I'd known Pekko for ten years—with gaps. I didn't know exactly how old Cindy was. It didn't matter, yet I wondered where I was while Pekko looked at Daphne's belly, whether we were dating then.

“The baby was kicking,” I said.

“No, I think it was a knee moving. The baby pulled her knees to her chest and then straightened them.”

“The fetal position.”

“I suppose. I remember the bulges moving. I never felt so sad.”

“Was she your baby?” I thought of putting my arm around him as he stirred the sauce, but it seemed like a sentimental idea.

“No. Daphne was married, and we started when she was pregnant. I was glad it wasn't my baby.
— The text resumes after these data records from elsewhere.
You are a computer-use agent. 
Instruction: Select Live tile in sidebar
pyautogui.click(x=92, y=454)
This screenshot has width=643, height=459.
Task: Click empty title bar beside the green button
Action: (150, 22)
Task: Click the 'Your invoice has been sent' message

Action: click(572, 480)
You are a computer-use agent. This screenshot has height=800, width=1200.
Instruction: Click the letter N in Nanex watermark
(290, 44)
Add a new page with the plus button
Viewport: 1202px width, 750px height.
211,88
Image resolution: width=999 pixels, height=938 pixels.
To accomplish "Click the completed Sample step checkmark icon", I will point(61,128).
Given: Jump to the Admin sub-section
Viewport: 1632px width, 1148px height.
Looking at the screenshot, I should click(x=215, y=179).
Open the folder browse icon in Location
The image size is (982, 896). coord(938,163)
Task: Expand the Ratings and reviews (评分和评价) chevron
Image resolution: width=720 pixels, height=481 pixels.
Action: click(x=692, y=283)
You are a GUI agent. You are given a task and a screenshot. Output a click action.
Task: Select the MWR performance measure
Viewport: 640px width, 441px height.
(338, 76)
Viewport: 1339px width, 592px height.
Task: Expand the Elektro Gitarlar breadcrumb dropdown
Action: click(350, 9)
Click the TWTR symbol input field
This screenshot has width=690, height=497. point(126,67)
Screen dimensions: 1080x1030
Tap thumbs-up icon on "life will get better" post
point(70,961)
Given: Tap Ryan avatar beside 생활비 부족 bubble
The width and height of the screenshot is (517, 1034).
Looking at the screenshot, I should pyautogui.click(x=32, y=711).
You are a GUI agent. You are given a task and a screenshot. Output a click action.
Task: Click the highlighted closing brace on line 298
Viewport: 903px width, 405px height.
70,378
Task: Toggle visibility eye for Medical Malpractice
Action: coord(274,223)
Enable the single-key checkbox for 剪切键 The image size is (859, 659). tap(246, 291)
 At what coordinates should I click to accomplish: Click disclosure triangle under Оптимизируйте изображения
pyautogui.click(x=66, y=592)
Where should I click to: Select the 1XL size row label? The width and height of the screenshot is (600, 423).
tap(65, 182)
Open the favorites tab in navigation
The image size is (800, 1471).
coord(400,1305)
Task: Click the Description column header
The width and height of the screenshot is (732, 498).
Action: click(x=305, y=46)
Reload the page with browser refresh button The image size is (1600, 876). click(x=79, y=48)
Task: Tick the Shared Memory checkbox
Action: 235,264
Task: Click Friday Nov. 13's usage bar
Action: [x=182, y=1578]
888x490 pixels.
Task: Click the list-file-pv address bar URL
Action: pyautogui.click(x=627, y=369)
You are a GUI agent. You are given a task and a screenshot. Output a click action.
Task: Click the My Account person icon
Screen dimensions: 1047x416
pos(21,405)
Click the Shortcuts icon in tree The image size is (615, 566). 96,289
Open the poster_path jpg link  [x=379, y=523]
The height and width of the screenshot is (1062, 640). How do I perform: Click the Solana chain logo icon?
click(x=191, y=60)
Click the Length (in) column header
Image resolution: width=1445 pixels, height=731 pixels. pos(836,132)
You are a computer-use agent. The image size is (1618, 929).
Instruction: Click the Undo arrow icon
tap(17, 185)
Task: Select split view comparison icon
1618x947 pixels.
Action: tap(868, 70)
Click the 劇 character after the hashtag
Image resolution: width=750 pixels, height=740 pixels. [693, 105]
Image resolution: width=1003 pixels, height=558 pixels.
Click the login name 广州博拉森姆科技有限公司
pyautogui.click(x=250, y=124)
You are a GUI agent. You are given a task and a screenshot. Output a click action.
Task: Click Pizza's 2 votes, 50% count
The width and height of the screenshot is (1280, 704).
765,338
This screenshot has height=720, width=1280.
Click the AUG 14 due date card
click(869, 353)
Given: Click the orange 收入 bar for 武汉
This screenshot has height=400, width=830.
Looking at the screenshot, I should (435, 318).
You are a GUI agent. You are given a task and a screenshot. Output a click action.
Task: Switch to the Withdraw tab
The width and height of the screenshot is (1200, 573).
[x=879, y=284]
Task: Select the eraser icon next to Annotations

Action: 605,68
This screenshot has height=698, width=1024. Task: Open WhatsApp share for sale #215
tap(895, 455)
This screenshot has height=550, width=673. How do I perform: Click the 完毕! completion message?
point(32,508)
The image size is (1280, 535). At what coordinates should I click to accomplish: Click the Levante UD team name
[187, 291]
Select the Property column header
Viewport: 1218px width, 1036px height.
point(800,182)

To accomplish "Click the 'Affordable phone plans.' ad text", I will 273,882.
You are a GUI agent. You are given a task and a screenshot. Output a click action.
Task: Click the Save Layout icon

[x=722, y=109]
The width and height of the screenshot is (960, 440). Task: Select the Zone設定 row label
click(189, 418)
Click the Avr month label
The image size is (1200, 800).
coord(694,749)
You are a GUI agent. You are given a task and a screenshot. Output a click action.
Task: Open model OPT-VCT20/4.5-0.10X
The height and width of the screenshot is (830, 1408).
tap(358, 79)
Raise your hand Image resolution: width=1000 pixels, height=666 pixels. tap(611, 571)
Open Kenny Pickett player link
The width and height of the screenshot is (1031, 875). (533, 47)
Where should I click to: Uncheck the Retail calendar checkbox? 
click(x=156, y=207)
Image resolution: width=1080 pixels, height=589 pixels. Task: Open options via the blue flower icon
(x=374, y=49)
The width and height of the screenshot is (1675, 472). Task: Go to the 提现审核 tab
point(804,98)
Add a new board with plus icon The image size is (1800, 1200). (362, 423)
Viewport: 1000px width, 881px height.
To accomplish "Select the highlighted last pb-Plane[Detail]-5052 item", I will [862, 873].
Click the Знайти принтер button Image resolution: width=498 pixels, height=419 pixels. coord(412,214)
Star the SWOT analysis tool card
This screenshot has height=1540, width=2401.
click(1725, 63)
I didn't want to marry her. I didn't want to know her after she had the baby, because I knew she'd leave her husband sooner or later, and I didn't want all that. I'd probably fall in love with the kid.”

“She's a cute kid.”

“I guess she's all right, even without a father.” He swept mushroom slices off the cutting board into the pot. “Set the table,” he said.

“I already did.”

He glanced over his shoulder. “Right. Sorry.”